Did you buy it? I have kinda been looking for a nice 13, but if that 14 had come up near me I might consider it because of the taper attachment and tooling. But parts for a 14 can be hard to come buy, it just wasn't as popular a machine for some reason and not as many where made or sold. parts can be found but it takes much much patience. But I would still consider it.


----------



## LucknowKen (Nov 13, 2016)

It would seem hard to lose on that machine. SBL seems to be going up in price every time i check.


Also my eyesight is off but it looks to have a center rest as well.


----------



## mb6388 (Nov 13, 2016)

LucknowKen said:


> It would seem hard to lose on that machine.

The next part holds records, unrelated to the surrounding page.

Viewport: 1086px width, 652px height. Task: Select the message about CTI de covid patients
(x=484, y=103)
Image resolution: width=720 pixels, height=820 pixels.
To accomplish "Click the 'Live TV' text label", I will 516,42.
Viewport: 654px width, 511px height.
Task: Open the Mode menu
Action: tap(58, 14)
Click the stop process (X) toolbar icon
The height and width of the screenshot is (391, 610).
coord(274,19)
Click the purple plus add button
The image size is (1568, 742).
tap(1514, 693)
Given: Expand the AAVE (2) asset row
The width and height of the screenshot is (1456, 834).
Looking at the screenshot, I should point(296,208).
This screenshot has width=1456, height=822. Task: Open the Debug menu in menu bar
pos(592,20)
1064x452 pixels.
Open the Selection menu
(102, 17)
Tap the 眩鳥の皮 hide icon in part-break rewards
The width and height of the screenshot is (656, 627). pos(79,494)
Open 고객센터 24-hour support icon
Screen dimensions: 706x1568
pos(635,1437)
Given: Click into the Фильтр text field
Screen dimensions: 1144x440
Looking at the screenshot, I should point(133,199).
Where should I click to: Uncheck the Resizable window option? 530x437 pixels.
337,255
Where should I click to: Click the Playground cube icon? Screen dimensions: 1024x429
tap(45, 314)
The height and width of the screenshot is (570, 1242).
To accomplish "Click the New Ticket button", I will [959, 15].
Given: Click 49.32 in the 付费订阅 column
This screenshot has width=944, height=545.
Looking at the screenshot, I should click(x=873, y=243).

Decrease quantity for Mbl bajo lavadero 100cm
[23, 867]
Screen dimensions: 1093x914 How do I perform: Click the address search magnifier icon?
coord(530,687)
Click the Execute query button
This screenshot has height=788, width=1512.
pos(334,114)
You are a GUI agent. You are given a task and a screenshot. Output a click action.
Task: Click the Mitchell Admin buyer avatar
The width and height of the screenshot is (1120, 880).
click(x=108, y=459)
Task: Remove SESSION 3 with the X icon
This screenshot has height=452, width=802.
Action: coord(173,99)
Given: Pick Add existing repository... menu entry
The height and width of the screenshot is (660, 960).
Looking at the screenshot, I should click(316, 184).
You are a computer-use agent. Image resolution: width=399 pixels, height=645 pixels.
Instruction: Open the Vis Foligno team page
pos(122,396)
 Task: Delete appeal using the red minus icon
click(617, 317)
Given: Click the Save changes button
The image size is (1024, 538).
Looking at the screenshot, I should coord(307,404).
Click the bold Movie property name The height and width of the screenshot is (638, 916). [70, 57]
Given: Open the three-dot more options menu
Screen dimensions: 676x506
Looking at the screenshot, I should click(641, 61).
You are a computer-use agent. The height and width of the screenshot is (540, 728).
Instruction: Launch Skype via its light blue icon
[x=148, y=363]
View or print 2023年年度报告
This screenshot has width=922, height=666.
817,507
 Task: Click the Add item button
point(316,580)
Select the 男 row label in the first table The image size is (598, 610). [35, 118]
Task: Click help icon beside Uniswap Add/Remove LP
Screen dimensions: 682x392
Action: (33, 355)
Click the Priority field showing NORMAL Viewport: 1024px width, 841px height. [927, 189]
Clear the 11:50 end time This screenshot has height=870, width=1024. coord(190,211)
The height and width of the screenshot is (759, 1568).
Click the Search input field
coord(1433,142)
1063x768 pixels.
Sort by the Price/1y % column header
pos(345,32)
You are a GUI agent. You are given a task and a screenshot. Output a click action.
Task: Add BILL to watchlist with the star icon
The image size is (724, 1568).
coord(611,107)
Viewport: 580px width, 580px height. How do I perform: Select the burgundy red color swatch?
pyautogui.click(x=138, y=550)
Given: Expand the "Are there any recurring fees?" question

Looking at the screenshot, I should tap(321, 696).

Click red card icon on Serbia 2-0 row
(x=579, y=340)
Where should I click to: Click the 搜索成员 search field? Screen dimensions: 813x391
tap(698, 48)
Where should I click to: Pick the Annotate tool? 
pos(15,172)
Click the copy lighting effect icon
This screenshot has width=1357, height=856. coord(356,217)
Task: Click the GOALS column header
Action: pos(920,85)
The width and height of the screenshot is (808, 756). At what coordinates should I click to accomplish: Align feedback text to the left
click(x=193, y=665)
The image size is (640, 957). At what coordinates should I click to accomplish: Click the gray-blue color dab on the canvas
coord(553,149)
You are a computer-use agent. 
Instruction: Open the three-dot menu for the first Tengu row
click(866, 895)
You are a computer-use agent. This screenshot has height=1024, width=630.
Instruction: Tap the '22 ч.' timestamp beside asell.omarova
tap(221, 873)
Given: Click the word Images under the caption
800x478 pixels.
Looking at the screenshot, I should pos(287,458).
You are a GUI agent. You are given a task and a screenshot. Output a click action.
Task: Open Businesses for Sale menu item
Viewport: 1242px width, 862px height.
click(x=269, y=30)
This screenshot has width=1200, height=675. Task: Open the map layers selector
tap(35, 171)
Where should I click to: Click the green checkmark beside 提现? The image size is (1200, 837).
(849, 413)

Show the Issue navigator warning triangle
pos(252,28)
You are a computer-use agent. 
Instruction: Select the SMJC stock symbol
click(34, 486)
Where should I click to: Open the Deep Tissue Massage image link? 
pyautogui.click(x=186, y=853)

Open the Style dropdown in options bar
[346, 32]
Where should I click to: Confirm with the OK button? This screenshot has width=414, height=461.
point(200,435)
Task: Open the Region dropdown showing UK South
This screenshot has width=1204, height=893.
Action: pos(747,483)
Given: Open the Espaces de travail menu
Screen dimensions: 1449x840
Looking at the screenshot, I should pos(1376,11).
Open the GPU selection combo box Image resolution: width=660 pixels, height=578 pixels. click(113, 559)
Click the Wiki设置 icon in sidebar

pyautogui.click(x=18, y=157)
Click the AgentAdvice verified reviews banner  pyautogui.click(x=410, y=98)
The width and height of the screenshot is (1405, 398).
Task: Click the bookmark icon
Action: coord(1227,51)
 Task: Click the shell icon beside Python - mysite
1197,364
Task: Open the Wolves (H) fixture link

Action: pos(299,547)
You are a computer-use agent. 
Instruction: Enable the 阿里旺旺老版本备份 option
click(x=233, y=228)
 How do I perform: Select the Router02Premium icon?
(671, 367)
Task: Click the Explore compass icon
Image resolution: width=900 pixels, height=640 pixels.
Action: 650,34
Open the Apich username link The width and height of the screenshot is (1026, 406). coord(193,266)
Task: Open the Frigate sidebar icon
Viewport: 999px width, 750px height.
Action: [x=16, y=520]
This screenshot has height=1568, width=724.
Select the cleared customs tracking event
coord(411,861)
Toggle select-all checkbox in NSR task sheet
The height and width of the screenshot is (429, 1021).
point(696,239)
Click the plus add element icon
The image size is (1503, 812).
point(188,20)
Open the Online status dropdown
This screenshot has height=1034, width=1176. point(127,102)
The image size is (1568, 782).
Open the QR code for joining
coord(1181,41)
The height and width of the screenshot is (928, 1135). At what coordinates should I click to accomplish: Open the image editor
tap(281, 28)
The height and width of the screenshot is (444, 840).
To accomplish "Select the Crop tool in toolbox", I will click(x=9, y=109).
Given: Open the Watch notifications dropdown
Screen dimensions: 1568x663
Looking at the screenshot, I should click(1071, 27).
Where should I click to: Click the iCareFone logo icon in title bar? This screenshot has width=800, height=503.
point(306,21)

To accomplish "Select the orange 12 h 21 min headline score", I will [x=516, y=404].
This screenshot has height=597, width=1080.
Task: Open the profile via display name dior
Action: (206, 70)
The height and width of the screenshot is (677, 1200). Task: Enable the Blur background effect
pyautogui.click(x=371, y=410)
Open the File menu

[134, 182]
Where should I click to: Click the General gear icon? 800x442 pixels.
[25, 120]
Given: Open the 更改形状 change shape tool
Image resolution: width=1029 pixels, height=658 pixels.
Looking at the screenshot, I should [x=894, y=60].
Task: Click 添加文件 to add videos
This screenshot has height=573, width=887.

SBL seems to be going up in price every time i check.
> View attachment 139292
> 
> Also my eyesight is off but it looks to have a center rest as well.
> View attachment 139293


yes it did


----------



## mb6388 (Nov 13, 2016)

mb6388 said:


> well i just finished my 16 inch restoration a few months ago and stumbled upon this 14.5 in. model built between 55 & 60 with taper att. , full set of collets and a ton of tooling quick change post and 4 chucks and in great shape for 600 bucks
> 
> 
> 
> ...


I might be selling my 16 that I just finished restoring


----------